Uma vez que faltam escassos dias para as comemorações do 25 de Abril, é tempo de ensaiar o tema mais simbólico desta data. Todos comigo:

Grândola, vila em quarentena
Terra em que a realidade
É que o povo em casa pena
Quiçá sem necessidade

Em cada esquina há perigo
No rosto tapado humidade
Grândola, vila em quarentena
Terra sem imunidade

Sacrificou-se um pouco a métrica, concedo, mas, em contrapartida, a palavra “quiçá” tem, enfim!, um merecido lugar de destaque no cancioneiro nacional. Agora é seguir o apelo da Associação 25 de Abril e entoar estes versos das varandas e janelas do nosso Portugal. Todo invejoso, não é, Manuel Alegre?

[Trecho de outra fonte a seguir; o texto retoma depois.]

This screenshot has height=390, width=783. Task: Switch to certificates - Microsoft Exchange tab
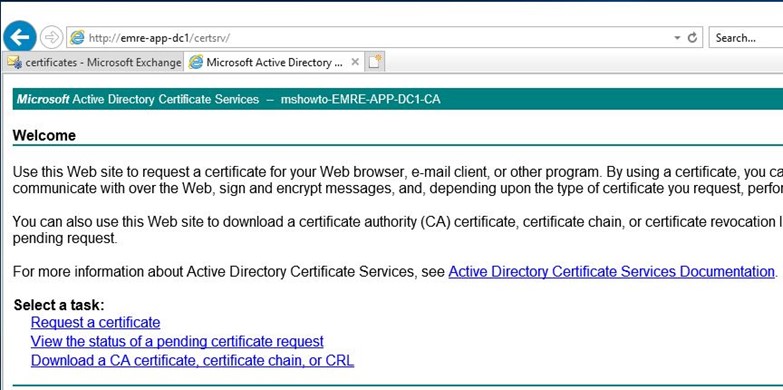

Enquanto isso, em plena Assembleia da República, as comemorações do 25 de Abril com o cicerone Ferro Rodrigues terão selo de ilegalidade. A ilegalidade começa logo por o evento ser um género de visita de estudo ao Parlamento, quando é óbvio que as escolas estão proibidas de funcionar. Depois, a ilegalidade consuma-se porque é uma visita de estudo feita por uma espécie de lar de terceira idade, cujos residentes são figuras de proa do regime. Sabendo todos nós que os idosos têm de permanecer fechados nos lares, pois estes são locais onde o vírus da Covid-19 está tão armado em bom que há quem garanta já por lá ter visto fungos do pé de atleta a chorarem pelos cantos das instalações sanitárias, vítimas de bullying.

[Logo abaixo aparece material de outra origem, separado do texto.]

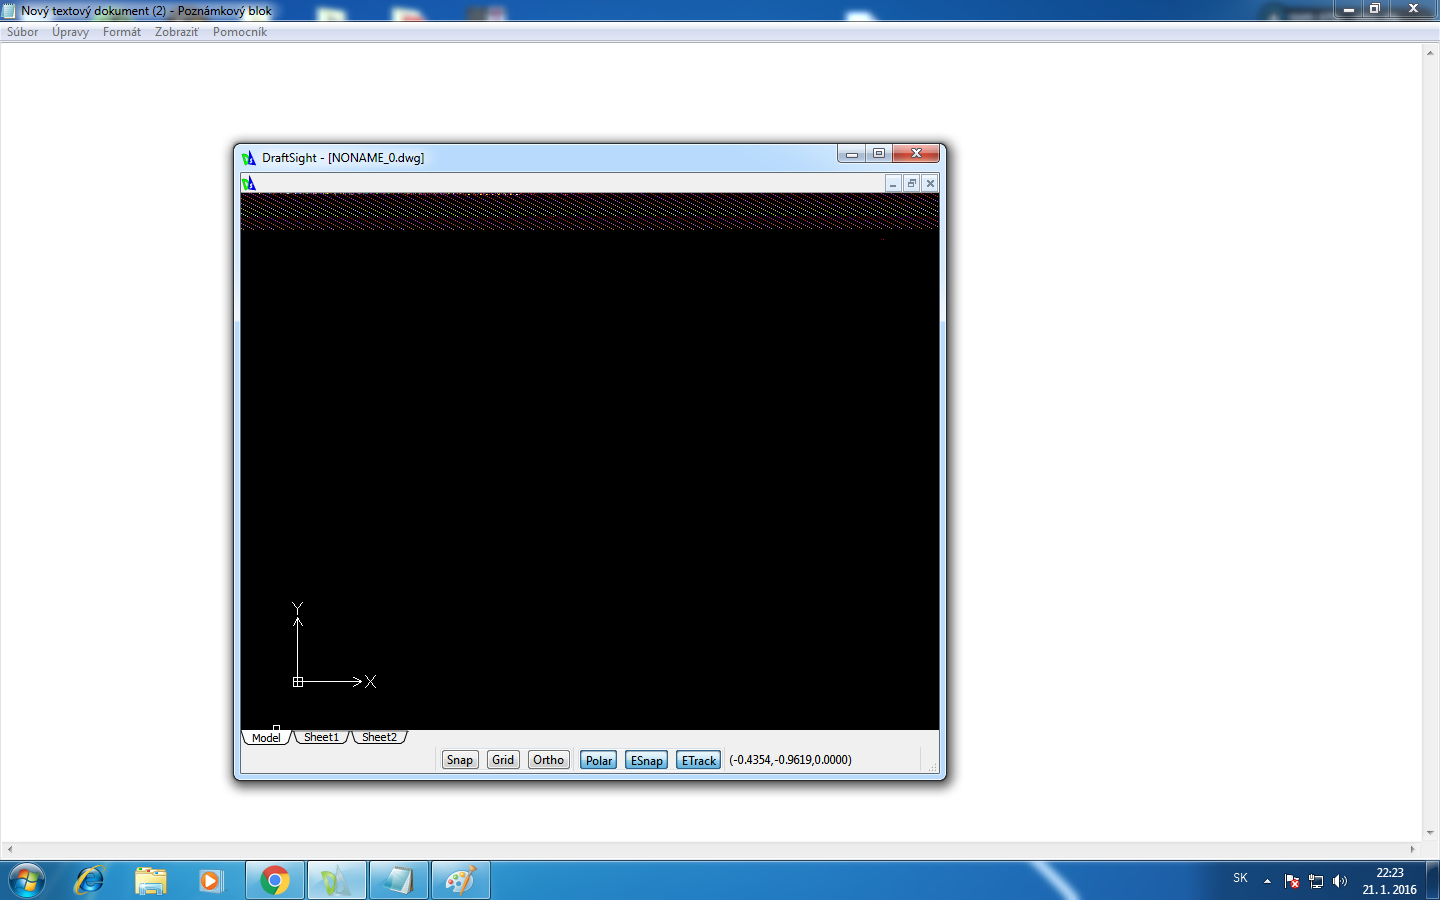Select the DraftSight taskbar button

Apesar da tragédia do coronavírus nos lares, creio ser possível tirar algo de positivo desta situação. Isto porque ela ajuda-nos a perceber que país podemos aspirar a ser um dia. Depois destas semanas de pandemia, é evidente que Portugal podia ser o intérprete principal da película “Este País não É para Velhos”. E olhando para os números da emigração nas últimas décadas constata-se que Portugal também não é para novos. Portanto, já sabemos que Portugal não é para velhos, nem é para novos. Estão a ver? Estamos muito mais perto de perceber para quem é, então, o nosso país. Ou muito me engano, ou mais duas, três iterações deste processo e concluiremos o óbvio. Que Portugal é para militantes do PS. Eu disse que havia algo de positivo nesta situação? Peço desculpa, às vezes faço confusão.

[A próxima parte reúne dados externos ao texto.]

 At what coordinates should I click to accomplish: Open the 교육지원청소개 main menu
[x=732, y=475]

Mas voltando às comemorações do 25 de Abril, o que interessa é que o Presidente da Assembleia da República exige comemorar nestes moldes o dia em que celebramos a democracia e portanto vai-se comemorar nestes moldes o dia em que celebramos a democracia e acabou-se a conversa. Ou seja, Ferro Rodrigues ordena que se homenageie desta forma a luta dos que sonharam com uma sociedade em que a liberdade de expressão reinasse, por isso calem-se e é já. Eh pá, o homem manda que se festeje assim o dia que permitiu aproximarmo-nos da Europa e é assim que se vai festejar o dia que permitiu aproximarmo-nos da Europa e acabou! Mesmo que fique a ideia de que, afinal, aproximámo-nos mais da Venezuela. Eu estarei colado à televisão para ver a cerimónia. Tenho curiosidade em conferir como é que o cravo vai ficar no bolso do fato de treino do Ferro Rodrigues.

Entretanto, o país prepara-se para voltar à normalidade. Os bancos Santander e BCP já avisaram que vão exigir aos clientes o uso de máscara. Tantas e tantas situações hilariantes podem daqui advir. Infelizmente, não me ocorre nenhuma. Só me ocorre esta:

Meliante: Mãos ao ar! Isto é um assalto!
Funcionária: Caro senhor, vamos com calma. Antes de mais, que máscara é essa?
Meliante: Como assim?
Funcionária: Isso é um passa-montanhas de malha, não é? O senhor sabe que isso não retém qualquer gotícula que possa projectar pelo nariz ou pela boca?
Meliante: Eu quero lá saber! Passe mas é para cá o dinheiro!
Funcionária: O senhor não quer saber, mas há toda uma tramitação.
Meliante: O único trâmite aqui é o dinheiro dentro deste saco! Olhe que eu puxo da pistola!
Funcionária: Ufa, agora assustou-me. Por momentos pensei que fosse puxar um espirro.
Meliante: Minha senhora, eu vou assaltar este banco!
Funcionária: Muito bem, mas agora já sabe que para abrir conta, consultar movimentos, ou assaltar, tem de trazer máscara cirúrgica ou, idealmente, máscara N95. Está bem? Próximo.